Ten Miles Square


August 15, 2012 11:39 AM Who Should be the Next Treasury Secretary?

By Jonathan Zasloff

Four days ago, Ezra Klein reported that Erskine Bowles is the front-runner for Treasury Secretary in a second Obama Administration. It’s hard to think of any plausible Democrat who would be a greater disaster. Bowles has a man-crush on Paul Ryan; his chairman’s mark for his eponymous commission was simply an embarrassment on both political and policy grounds; a managing director of Morgan Stanley, he is Wall Street’s creature. He has no business running Treasury any more than I do. Take a look:

But if that is the case, then assuming (in best chickens-counting style) that there even is a second Obama Administration, who should the next Treasury Secretary be?

This isn’t merely idle blog talk (although I am under no illusions about RBC’s awesome policy influence). One great failing of progressives is that after the 2008 election, we simply celebrated. Wall Street did not: it got to work making sure that its people were in key positions, and that Barack Obama’s agenda would never challenge the financial industry’s power. That’s how we got Timothy Geithner at Treasury, Larry Summers at NEC, Ben Bernanke reappointed at the Fed, Bowles himself appointed to an absurd “deficit reduction commission”, Christy Romer sidelined at CEA, and ditto Elizabeth Warren.

So if, as anyone not committed to entrenched plutocracy should hope, President Obama wins a second term, the very next day should be devoted to making sure that President Obama does not make such disastrous picks again. That means being prepared to push very hard against rancid appointments like Bowles and in favor of someone else. I would hope that the day after Obama’s re-election, Al Franken and re-elected Senator Sherrod Brown call the White House and make it very clear that if they have anything to say about, Bowles will never be confirmed.

But who should be? A couple of notes: 1) at this stage, we should not worry about confirmability too much. The Republicans will seek to block anyone (whether by filibuster or otherwise), and at some point progressives will have to press President Obama to make a recess appointment; and 2) for what it’s worth (and it may not be worth much), there has never been a woman or a minority heading Treasury.

There are a few I can think of offhand: former FDIC chair Sheila Bair, former CFTC chair Brooksley Born, Paul Volcker (too old?), Gary Gensler, Christy Romer, Jared Bernstein. Hillary? I would be very wary: the Clintons created the Wall Street Democratic party, all of her advisors will be Rubinites, and if she wants to run for President in 2016, negotiating with Wall Street potential campaign contributors provides dark incentives. Still, she could be more progressive as a way of attracting primary support.

Paul Campos wants The Shrill One: that would be great, but I think that’s a little too far-fetched even at this stage. Nevertheless, Campos is asking the right question.

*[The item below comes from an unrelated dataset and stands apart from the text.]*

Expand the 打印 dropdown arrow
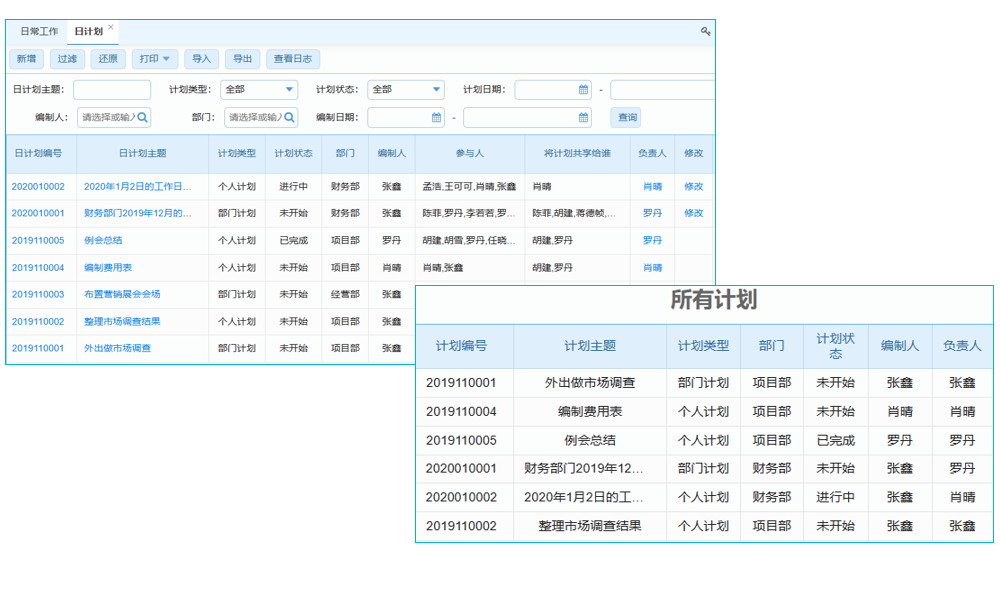Screen dimensions: 1000x600 click(166, 59)
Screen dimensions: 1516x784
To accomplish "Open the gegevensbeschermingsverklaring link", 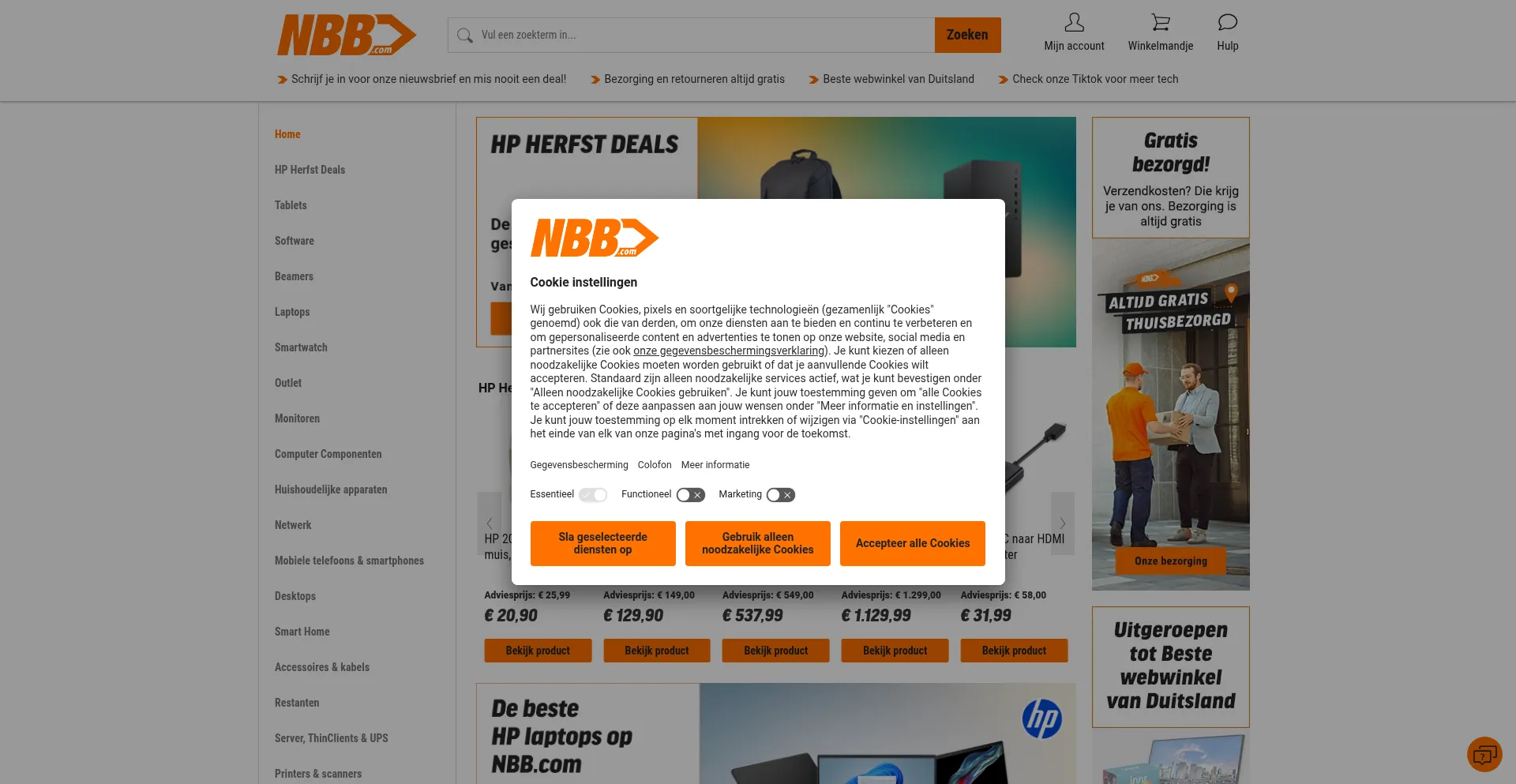I will pyautogui.click(x=729, y=351).
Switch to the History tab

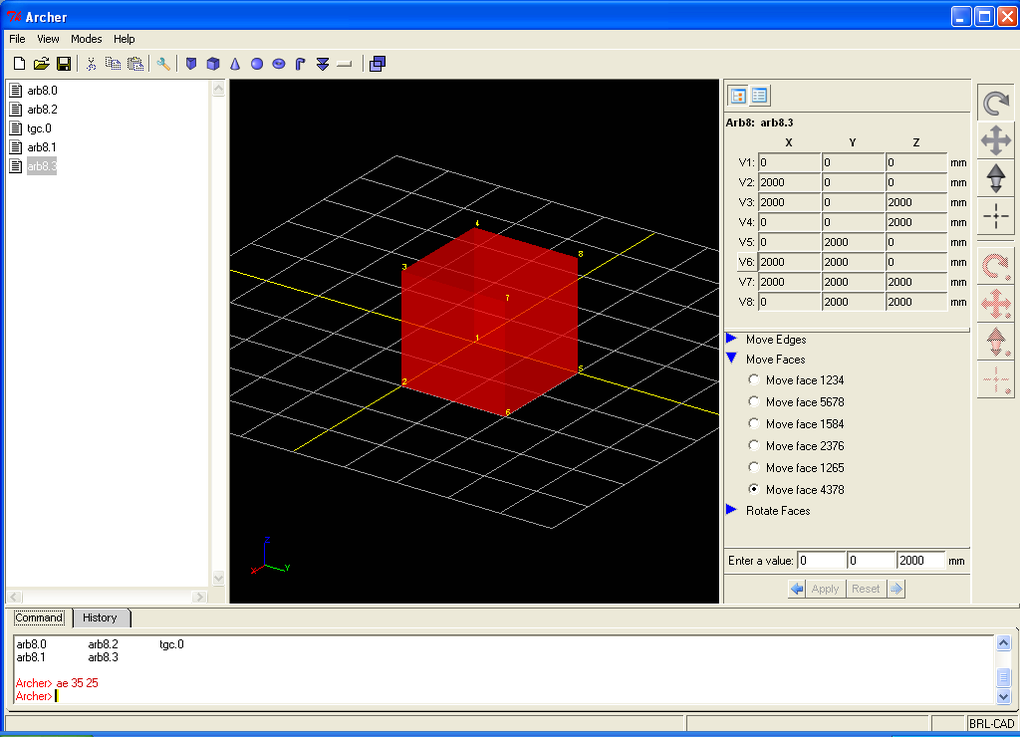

By the day after Election Day, progressives should have an answer. Because Wall Street sure will.

[Cross-posted at The Reality-based Community]

Jonathan Zasloff is a professor of law at the University of California, Los Angeles.


  • paul milbauer on August 15, 2012 9:04 PM:

    Fine article. But I take strong exception to the favorable comments about Christina Romer. True, she correctly warned that Obama's 2009 stimulus was too small. But that hardly took great prescience. She merely looked good compared to the even more obtuse neoliberals who surround Obama. Romer is unquestionably a "New Democrat" rather than a traditional Democrat. She supports the awful and unnecessary Simpson/Bowles plan. In her frequent NY Times guest columns, she constantly call for cuts in future Social Security and Medicare benefits for those not yet retired. (Although retirees themselves don't escape unscathed under Simpson/Bowles.) Additionally, Romer regularly urges the Fed to intentionally and aggressively try to raise the inflation rate. So, in Romer World, middle class older Americans would not only lose retirement benefits; whatever savings they might have would be eroded through inflation. And, they'd have little hope of recouping these losses by working longer; corporate America won't hire them and they're being laid off in droves. Romer goes light on the class/inequality explanations for our economic woes and instead regularly emphasizes the odious, wrongheaded "generational equity" arguments made by the likes of Tom Friedman. Romer's approach can be summarized thusly: Throw the Baby Boomers under the bus for the greater good. As someone in his late 50s and with family members in their late 50s, I say to hell with Christy Romer.

  • JM917 on August 16, 2012 11:18 AM:

    Paul Krugman. Robert Reich. Joe Stiglitz. Peter Diamond... It's an embarrassment of riches.